# R8 TT



## Widget (May 7, 2002)

Had to chuckle:

http://www.pistonheads.co.uk/sales/435781.htm


----------



## ResB (Apr 17, 2005)

No way....lol... He was brave doing that...lol


----------



## YELLOW_TT (Feb 25, 2004)

ResB said:


> No way....lol... He was brave doing that...lol


Brave is one word for him but noit the one I was thinking of


----------



## ResB (Apr 17, 2005)

YELLOW_TT said:


> ResB said:
> 
> 
> > No way....lol... He was brave doing that...lol
> ...


lol. Hey Tim look. You didn't need to spend Â£80k after all.


----------



## Widget (May 7, 2002)

Makes you realise how chubby the TT is when you put it in R8 clothes.


----------



## jampott (Sep 6, 2003)

I like the TT, but parked next to an R8, it doesn't do itself any favours


----------



## Love_iTT (Aug 18, 2002)

jampott said:


> I like the TT, but parked next to an R8, it doesn't do itself any favours


Blimey tim, I'm sure you set these little one liners up for the R8 haters on this forum.

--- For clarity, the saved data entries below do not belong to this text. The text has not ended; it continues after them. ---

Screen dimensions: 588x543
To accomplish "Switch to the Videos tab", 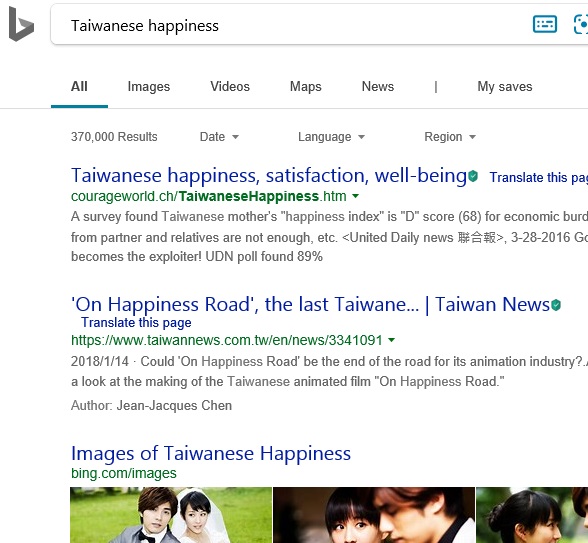I will pos(230,87).
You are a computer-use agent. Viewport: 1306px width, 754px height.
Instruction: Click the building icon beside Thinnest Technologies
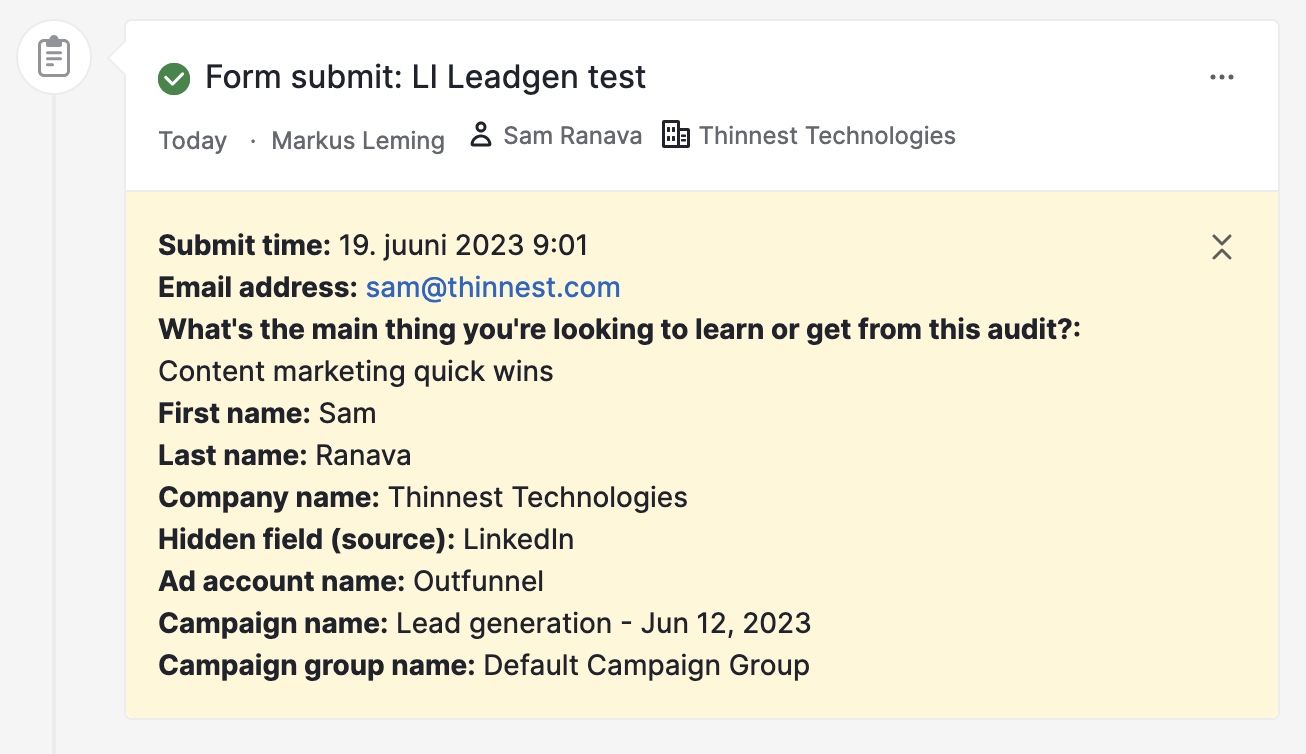point(676,135)
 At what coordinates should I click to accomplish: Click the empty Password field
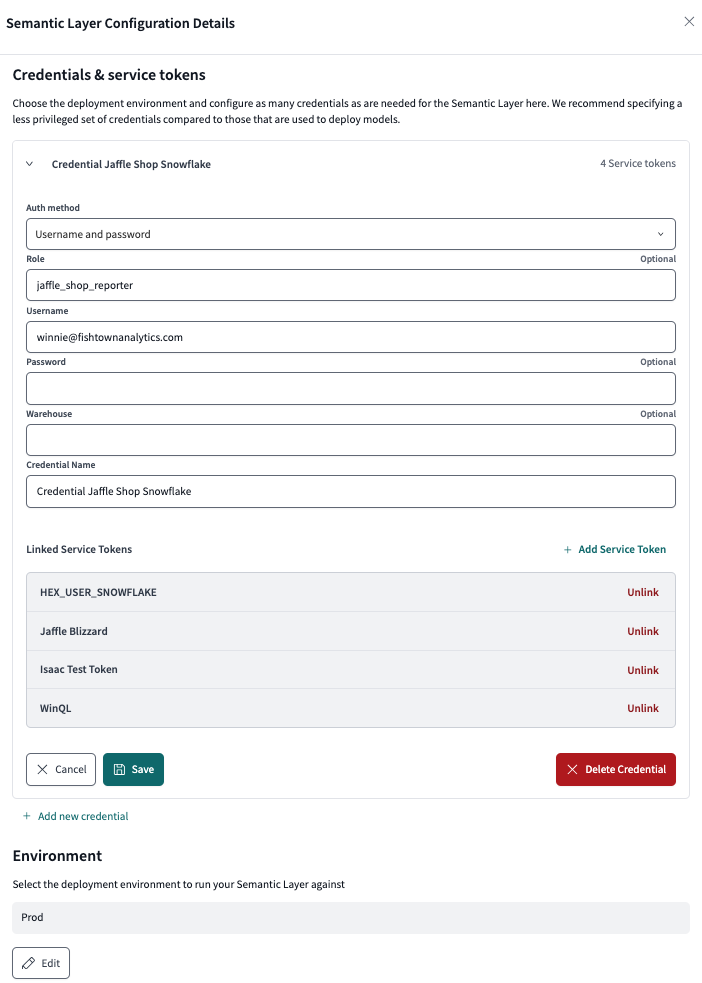(x=350, y=388)
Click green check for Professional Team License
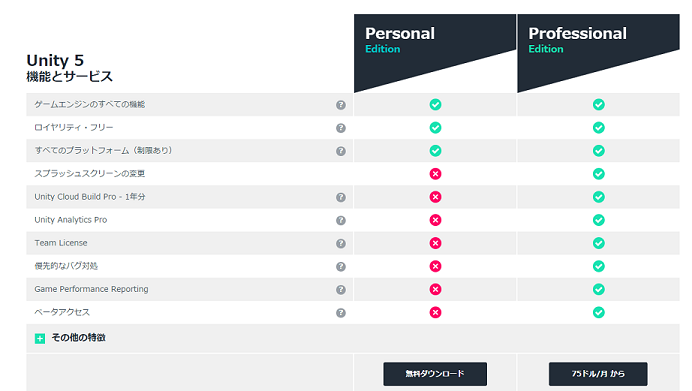Image resolution: width=692 pixels, height=391 pixels. tap(598, 243)
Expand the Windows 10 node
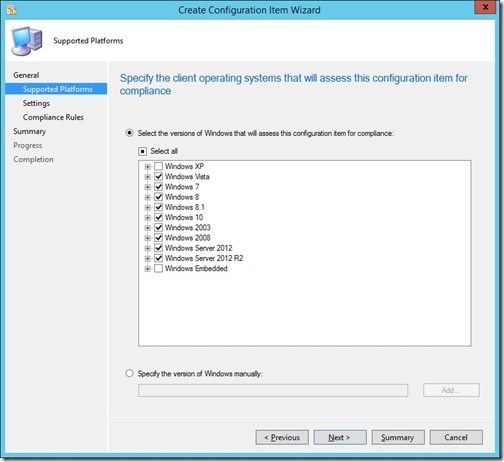This screenshot has width=504, height=462. point(148,218)
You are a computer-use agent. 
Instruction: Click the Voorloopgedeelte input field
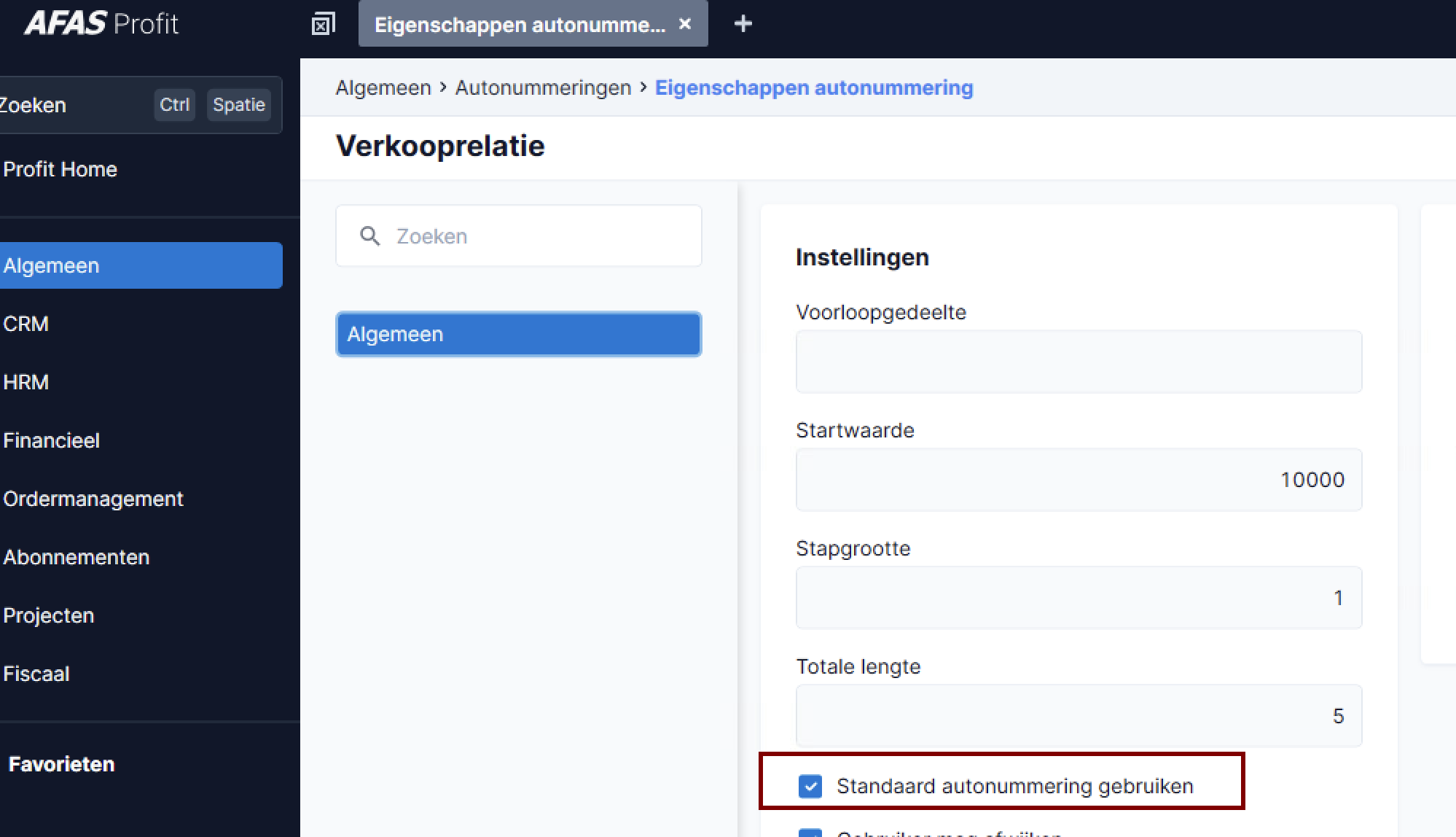(x=1079, y=362)
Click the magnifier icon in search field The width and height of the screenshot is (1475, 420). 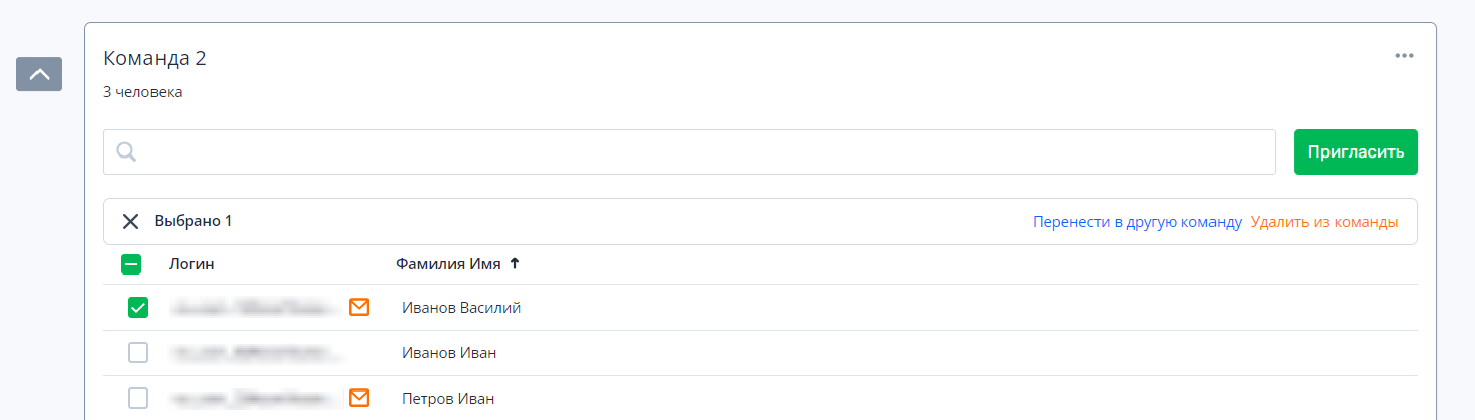pyautogui.click(x=126, y=152)
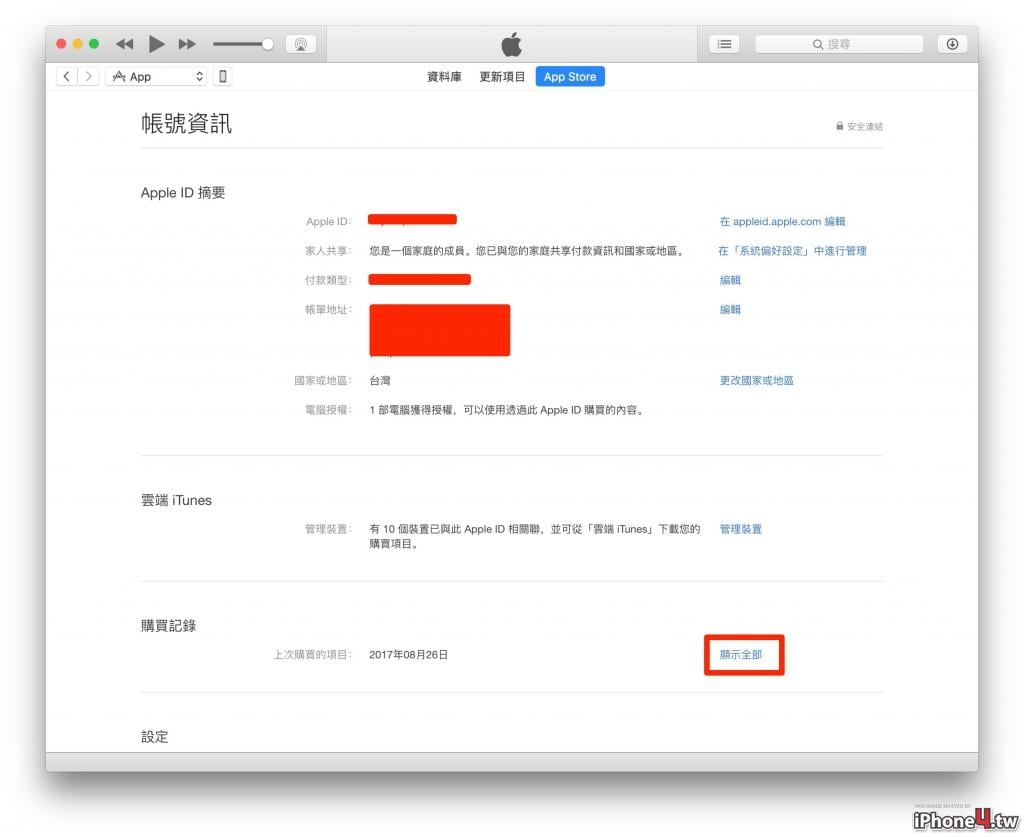
Task: Switch to the 資料庫 tab
Action: [444, 76]
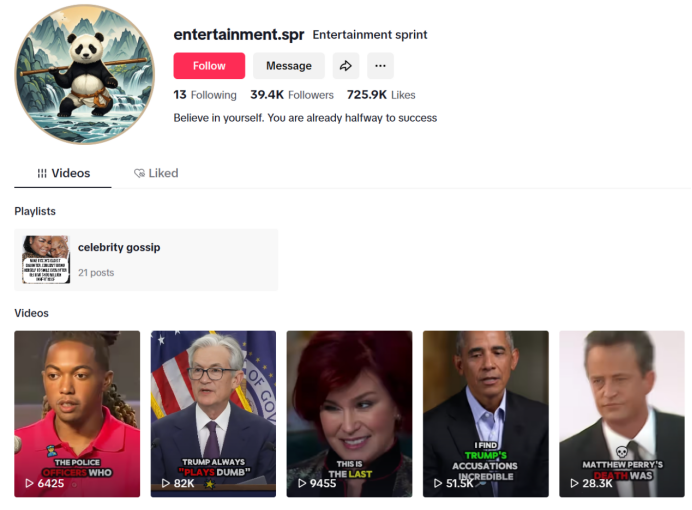
Task: Click play icon on 82K-views video
Action: pyautogui.click(x=166, y=483)
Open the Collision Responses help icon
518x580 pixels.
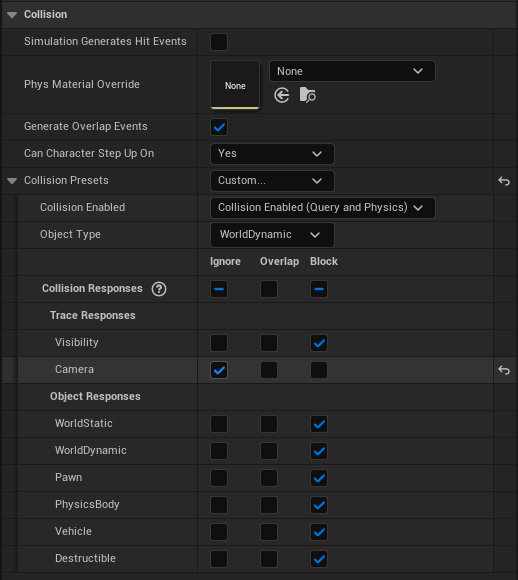point(159,289)
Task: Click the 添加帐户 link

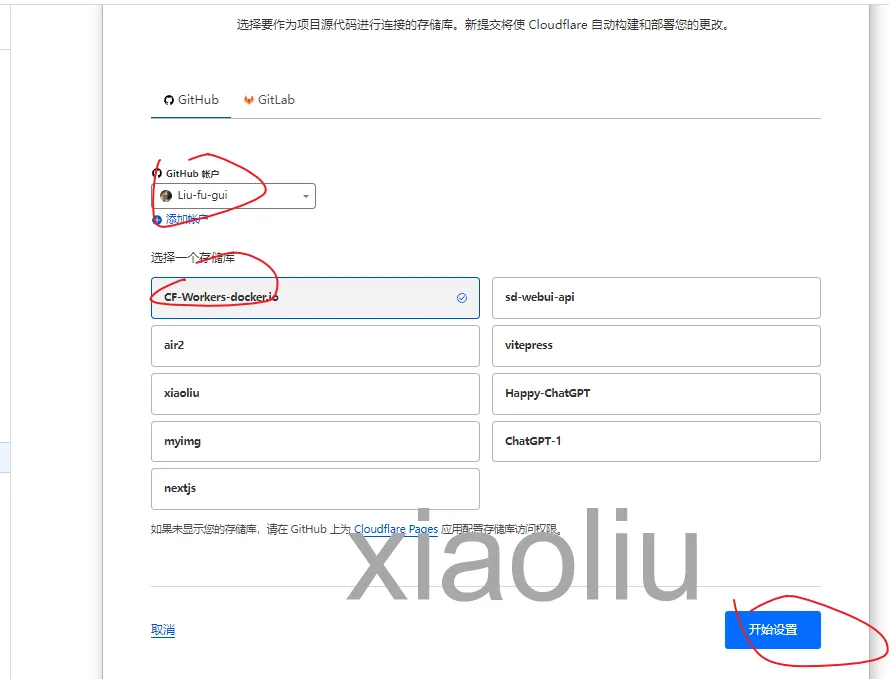Action: (x=187, y=219)
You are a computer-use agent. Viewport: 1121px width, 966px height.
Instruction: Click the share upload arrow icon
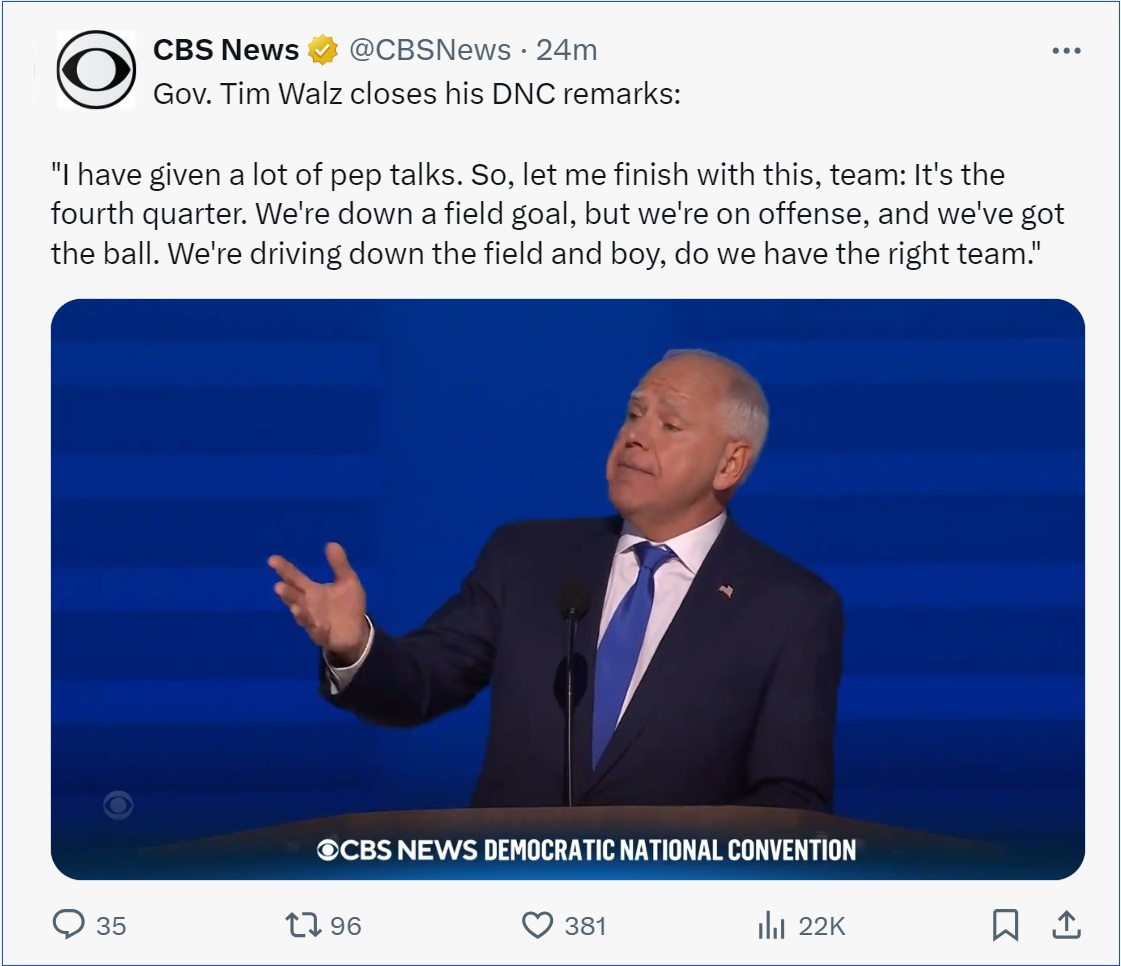1066,925
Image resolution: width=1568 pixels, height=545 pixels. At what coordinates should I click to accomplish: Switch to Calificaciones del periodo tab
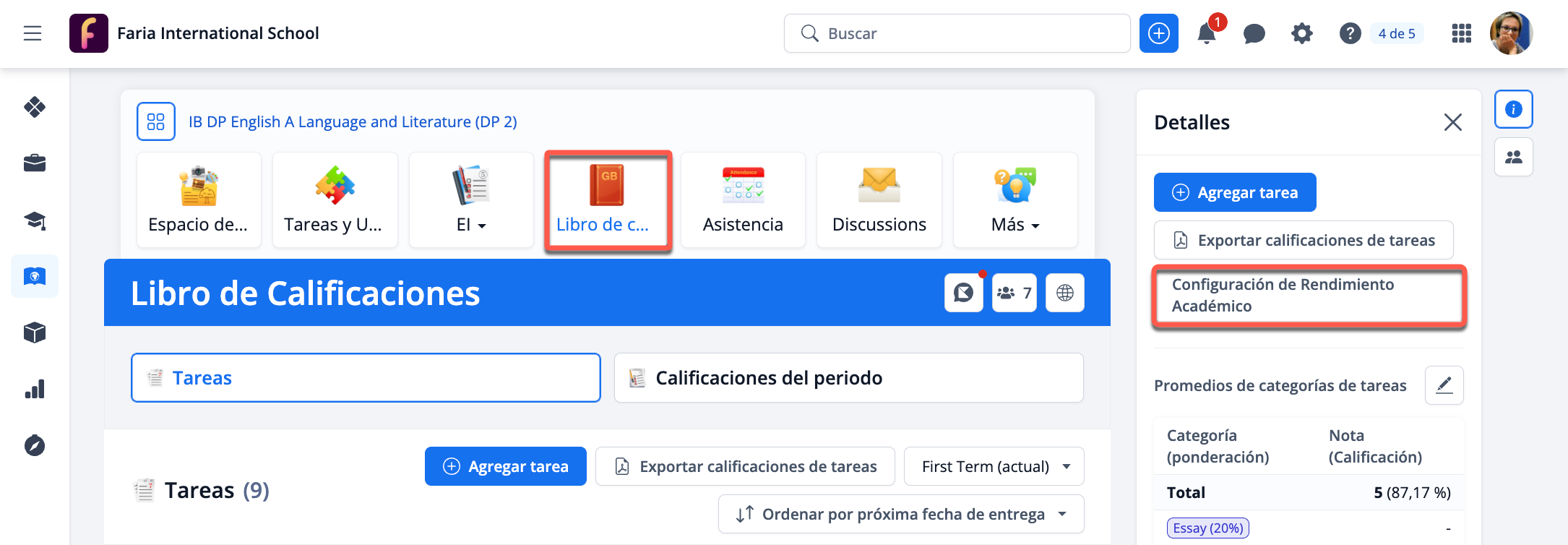tap(848, 378)
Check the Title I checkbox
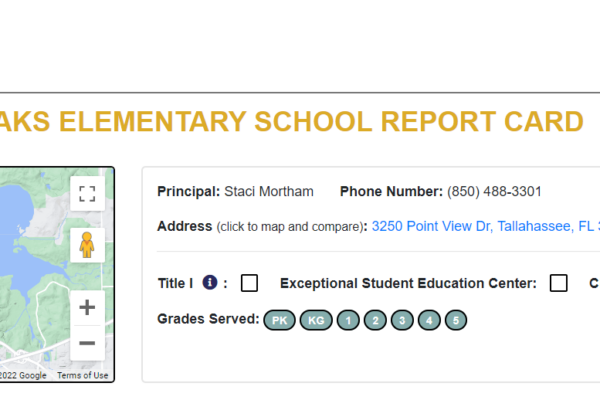 pos(249,283)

I can see the smoke coming off their keyboards now. :lol: :wink:

Graham


----------



## jampott (Sep 6, 2003)

Love_iTT said:


> jampott said:
> 
> 
> > I like the TT, but parked next to an R8, it doesn't do itself any favours
> ...


----------



## Wild Woods (Feb 25, 2008)

Reminds me of the Covin 911.

Porsche looks with Beetle power. (not far of the real thing then) :lol:


----------



## conneem (Nov 4, 2006)

I put this up ages ago, just to show its not a good idea to park your TT next to an R8, but then again not many cars will look good parked next to one 










With respect to that TT for sale, not my cup of tea, puts all the TT's proportions out of whack, it wasn't designed for those R8 accents and they make it look very tall :?

However the TT doesn't look to bad parked next to other mortal cars or even on its own and it doesn't need heavy modifications


----------



## jampott (Sep 6, 2003)

conneem said:


> I put this up ages ago, just to show its not a good idea to park your TT next to an R8, but then again not many cars will look good parked next to one
> 
> 
> 
> ...


Spot on, IMHO...


----------



## daveangel09 (Jul 26, 2007)

makes it look like a 5 door thats got a black door on it.


----------



## garyc (May 7, 2002)

An improvement. :wink:


----------